PBN: Why do most patients come to clinic? Is it to be seen for emergency care? For chronic care?

GHAZAL: It’s primary care. Once you become a patient of the Free Clinic, this is your medical home. You see the doctor or nurse practitioner; your care is managed.

If people have put off health care [because they can’t afford it], they tend to have more chronic problems – we see a lot of diabetes, a lot of cardiac issues, high blood pressure.

PBN: How is the Free Clinic staffed?

GHAZAL: We have a small, core staff, but we depend on our volunteers. We have more than 700 volunteers, including many doctors, nurse practitioners and physicians assistants, through the physicians network statewide. We rely on philanthropies and volunteers to support our efforts at the clinic – and corporate partners and academic partners.

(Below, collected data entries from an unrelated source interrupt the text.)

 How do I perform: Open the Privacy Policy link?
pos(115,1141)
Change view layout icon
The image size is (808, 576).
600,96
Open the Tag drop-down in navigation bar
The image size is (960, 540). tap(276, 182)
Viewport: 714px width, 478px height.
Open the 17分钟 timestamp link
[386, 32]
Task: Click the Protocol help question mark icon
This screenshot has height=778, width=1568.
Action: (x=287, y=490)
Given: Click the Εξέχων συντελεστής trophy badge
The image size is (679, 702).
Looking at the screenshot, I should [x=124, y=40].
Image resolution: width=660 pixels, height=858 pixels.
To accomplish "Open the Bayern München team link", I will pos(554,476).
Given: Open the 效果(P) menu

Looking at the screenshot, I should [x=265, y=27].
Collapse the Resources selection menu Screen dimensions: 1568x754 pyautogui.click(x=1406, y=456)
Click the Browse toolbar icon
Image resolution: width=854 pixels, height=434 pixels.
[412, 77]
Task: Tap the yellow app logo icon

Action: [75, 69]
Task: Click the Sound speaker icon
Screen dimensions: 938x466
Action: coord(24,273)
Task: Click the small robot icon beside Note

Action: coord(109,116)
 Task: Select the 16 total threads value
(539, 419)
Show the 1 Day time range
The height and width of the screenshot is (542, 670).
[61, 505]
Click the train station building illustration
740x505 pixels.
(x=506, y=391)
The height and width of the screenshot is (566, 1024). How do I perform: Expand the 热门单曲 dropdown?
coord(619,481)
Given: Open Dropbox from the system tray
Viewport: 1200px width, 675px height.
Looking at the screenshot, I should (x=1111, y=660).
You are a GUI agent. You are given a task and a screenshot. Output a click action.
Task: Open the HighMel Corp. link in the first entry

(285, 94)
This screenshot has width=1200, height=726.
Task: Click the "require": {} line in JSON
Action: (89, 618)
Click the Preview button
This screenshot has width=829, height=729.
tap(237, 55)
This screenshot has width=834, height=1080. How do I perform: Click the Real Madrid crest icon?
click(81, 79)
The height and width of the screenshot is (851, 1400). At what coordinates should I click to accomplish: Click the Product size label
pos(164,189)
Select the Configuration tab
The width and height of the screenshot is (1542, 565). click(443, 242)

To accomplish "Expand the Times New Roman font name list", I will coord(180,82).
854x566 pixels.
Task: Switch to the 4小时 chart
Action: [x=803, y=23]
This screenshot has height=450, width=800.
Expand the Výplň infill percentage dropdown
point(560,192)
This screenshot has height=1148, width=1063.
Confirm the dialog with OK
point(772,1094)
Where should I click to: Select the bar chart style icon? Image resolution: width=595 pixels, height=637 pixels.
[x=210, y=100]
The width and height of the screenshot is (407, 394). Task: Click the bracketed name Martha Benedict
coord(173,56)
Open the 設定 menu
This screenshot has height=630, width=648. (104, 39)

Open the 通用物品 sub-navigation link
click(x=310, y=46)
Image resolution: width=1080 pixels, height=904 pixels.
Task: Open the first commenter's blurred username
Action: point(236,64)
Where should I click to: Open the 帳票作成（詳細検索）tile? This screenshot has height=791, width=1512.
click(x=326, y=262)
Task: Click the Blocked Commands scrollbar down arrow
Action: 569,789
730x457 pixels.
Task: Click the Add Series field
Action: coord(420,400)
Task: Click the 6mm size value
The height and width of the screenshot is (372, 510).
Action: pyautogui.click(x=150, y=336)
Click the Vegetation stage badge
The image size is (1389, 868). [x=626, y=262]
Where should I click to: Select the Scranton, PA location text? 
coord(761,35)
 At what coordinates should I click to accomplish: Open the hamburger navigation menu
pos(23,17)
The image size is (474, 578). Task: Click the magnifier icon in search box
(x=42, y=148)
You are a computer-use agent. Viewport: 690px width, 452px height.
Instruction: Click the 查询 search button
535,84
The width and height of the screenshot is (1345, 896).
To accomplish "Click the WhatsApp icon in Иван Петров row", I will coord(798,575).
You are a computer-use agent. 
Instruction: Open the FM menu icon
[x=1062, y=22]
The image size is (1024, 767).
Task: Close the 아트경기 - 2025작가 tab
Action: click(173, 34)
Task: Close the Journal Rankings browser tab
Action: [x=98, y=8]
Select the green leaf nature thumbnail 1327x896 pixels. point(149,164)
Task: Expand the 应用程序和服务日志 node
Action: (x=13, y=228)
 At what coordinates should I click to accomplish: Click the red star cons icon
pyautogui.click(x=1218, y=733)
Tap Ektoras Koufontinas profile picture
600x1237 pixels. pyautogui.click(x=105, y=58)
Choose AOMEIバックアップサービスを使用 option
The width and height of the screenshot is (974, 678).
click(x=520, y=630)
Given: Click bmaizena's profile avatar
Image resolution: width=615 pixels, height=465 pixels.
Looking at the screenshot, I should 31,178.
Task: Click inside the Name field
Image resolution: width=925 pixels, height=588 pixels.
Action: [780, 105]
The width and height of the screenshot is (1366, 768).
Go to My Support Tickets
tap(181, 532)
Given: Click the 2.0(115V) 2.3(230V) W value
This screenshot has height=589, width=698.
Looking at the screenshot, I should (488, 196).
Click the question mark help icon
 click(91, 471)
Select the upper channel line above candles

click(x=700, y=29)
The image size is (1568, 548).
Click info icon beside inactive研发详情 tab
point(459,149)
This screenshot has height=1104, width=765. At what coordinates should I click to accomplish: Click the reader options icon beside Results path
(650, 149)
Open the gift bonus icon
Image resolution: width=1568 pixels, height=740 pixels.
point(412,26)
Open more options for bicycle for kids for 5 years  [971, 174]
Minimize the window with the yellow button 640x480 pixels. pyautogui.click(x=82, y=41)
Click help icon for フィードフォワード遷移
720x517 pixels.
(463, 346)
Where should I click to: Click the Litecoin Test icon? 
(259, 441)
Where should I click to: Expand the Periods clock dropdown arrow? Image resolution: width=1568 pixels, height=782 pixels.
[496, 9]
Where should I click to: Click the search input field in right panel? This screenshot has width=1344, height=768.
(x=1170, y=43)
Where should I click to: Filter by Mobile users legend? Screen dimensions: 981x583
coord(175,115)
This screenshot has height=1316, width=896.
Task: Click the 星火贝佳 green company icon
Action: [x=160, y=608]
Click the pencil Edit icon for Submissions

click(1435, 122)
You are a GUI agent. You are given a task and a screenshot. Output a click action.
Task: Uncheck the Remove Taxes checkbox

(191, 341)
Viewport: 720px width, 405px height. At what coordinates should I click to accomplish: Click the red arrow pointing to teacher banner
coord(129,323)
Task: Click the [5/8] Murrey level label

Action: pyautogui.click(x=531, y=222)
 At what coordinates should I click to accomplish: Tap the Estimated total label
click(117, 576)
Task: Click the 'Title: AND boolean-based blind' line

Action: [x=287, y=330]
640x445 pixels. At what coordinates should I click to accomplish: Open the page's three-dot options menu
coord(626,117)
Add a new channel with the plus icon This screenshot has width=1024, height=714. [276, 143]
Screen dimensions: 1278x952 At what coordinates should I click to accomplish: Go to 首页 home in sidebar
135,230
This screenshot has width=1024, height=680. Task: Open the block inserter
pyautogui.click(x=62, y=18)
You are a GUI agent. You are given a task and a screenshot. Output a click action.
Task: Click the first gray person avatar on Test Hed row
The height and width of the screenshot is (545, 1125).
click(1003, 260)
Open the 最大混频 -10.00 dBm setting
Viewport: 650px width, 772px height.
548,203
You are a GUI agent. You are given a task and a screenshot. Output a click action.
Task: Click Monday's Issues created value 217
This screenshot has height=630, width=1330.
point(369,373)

We currently have six VISTA workers.

PBN: There is now an ongoing political debate about the responsibility of the community and the government to provide services to those who have fallen through the safety net. How do you see your work at the Free Clinic in that context?

GHAZAL: Everyone deserves health care. Within the context of the delivery of health care in Rhode Island, our patients are the people who have fallen through the cracks, who cant’ get health insurance. These are people who don’t fit into the system. Many are very hard working.

Once you’re our patient, we manage your care. We get your lab work done, your blood work, if you need physical therapy, if you need medicine. Without health insurance, there’s a cost to everything you need to keep you healthy.

We’re not making money here. If the total care can be managed, if we can change your behavior and make you well, it reduces the costs for everyone.